Battling over the EU Constitution
SCOTT SIMON, host:
Five years of enjoying being part of a French family may have given me a small understanding of why so many people in France and then the Netherlands this week rejected the proposed constitution of the European Union. French people don't like being lectured to, told that smoking is bad or that cheese should be pasteurized. Why would they abide even the possibility of being lectured to and regulated by a bureaucracy of Luxembourgers, Pols, Maltese, Portuguese and Slovenes? There was little music in the copy of the 380-page constitution that most French citizens received, no `in order to form a more perfect union, establish justice, ensure domestic tranquility and secure the blessings of liberty.' It read more like the world's longest refrigerator repair manual.
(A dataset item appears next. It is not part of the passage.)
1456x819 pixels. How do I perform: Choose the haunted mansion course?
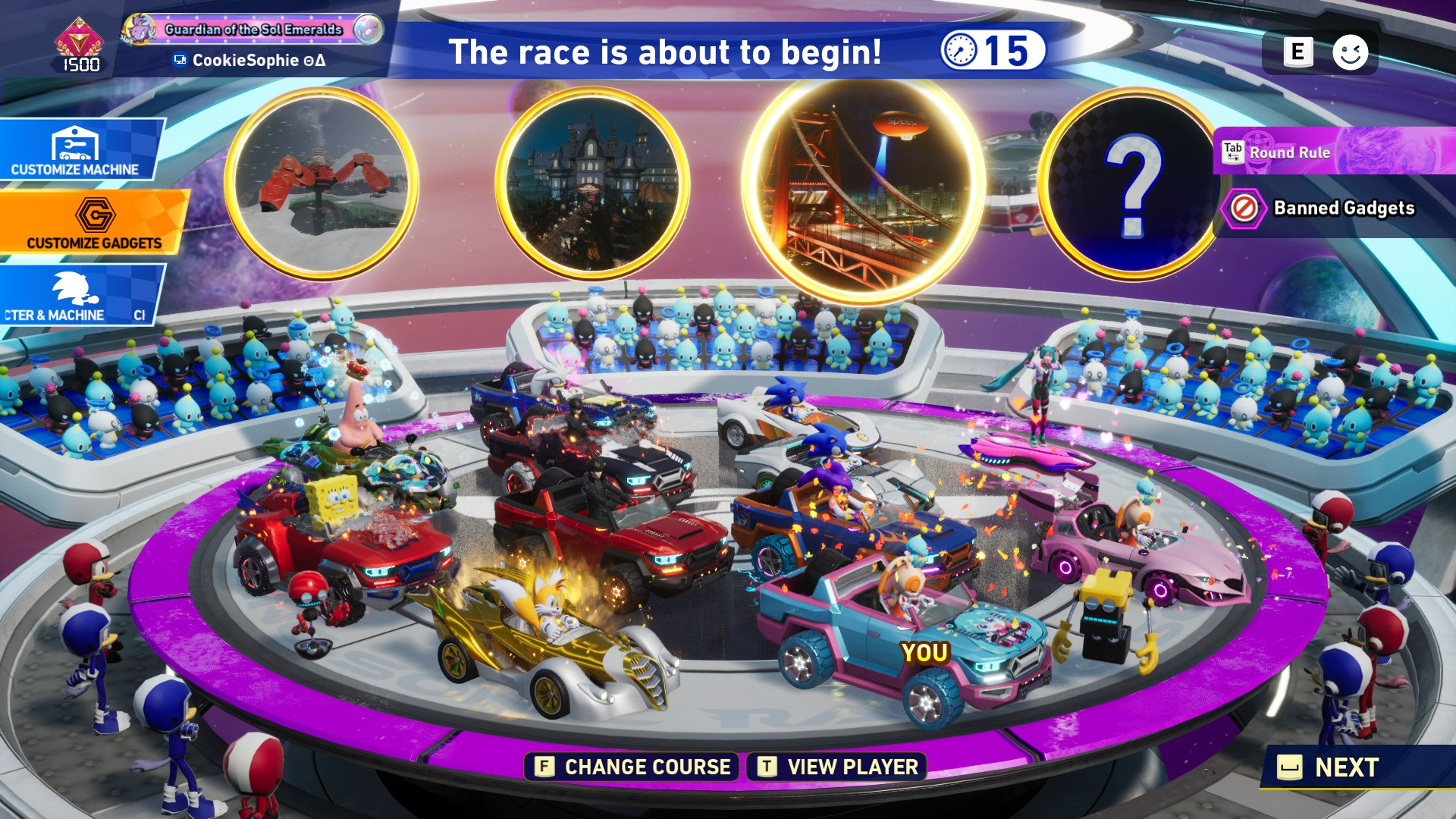pos(592,184)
The vote against the constitution aroused a rare coalition of right and left, old and young. Older voters worried that the extensive social programs of Western Europe cannot be supported if they have to pay to absorb poorer countries like Poland, Latvia and Ireland. Younger voters worried that they'll never get the chance to take advantage of such programs. There are people on the far right, like Jean-Marie Le Pen's followers in France, who march in step with left-wing labor leaders who say that immigrants from Eastern Europe take French jobs, drive down salaries and dilute French language, culture and rights, like the 35-hour workweek. And there are people on the left, like the late Pim Fortuyn's supporters in Holland, who worry that many immigrants just don't agree with women's rights, gay rights and other human rights that have become so well-accepted in Western Europe.
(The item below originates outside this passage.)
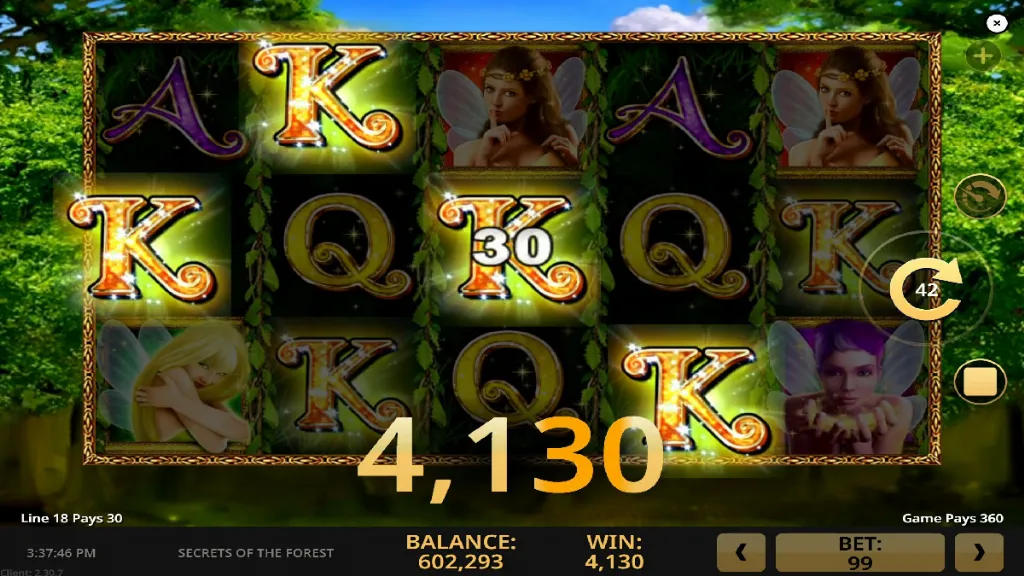This screenshot has width=1024, height=576.
Task: Toggle the round gauge button above autospin
Action: pyautogui.click(x=979, y=197)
Even now with the euro so strong, Europe doesn't seem to brim with confidence. Unemployment has hovered around 10 percent for more than a decade. The standard of living in Western Europe is about a third lower than in the United States. Even as Americans often envy Western Europe's generous state guarantees for health care and vacations, government after government, from the left and right, has had to retool or even cast off parts of those programs as Europe's population grows older, smaller and more heavily taxed.
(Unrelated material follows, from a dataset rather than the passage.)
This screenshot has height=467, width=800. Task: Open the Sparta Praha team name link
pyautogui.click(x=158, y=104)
Immigration into France is proportionately small compared to that of the United States, Canada or even London, which now has more immigrants than any city in the world. But French newspapers still abound with worries that their society is being engulfed by immigrants whose children are growing up speaking the English they hear in films, pop music and computer games. Americans can seem to have no sense of history. Europeans respect their history. But they don't yet have a sense of a shared destiny.
(Soundbite of "Why Does It Have To Be?")
Ms. EDITH PIAF: (Singing in foreign language)
SIMON: "Why Does It Have To Be?"(ph) by Piaf. Eighteen minutes past the hour.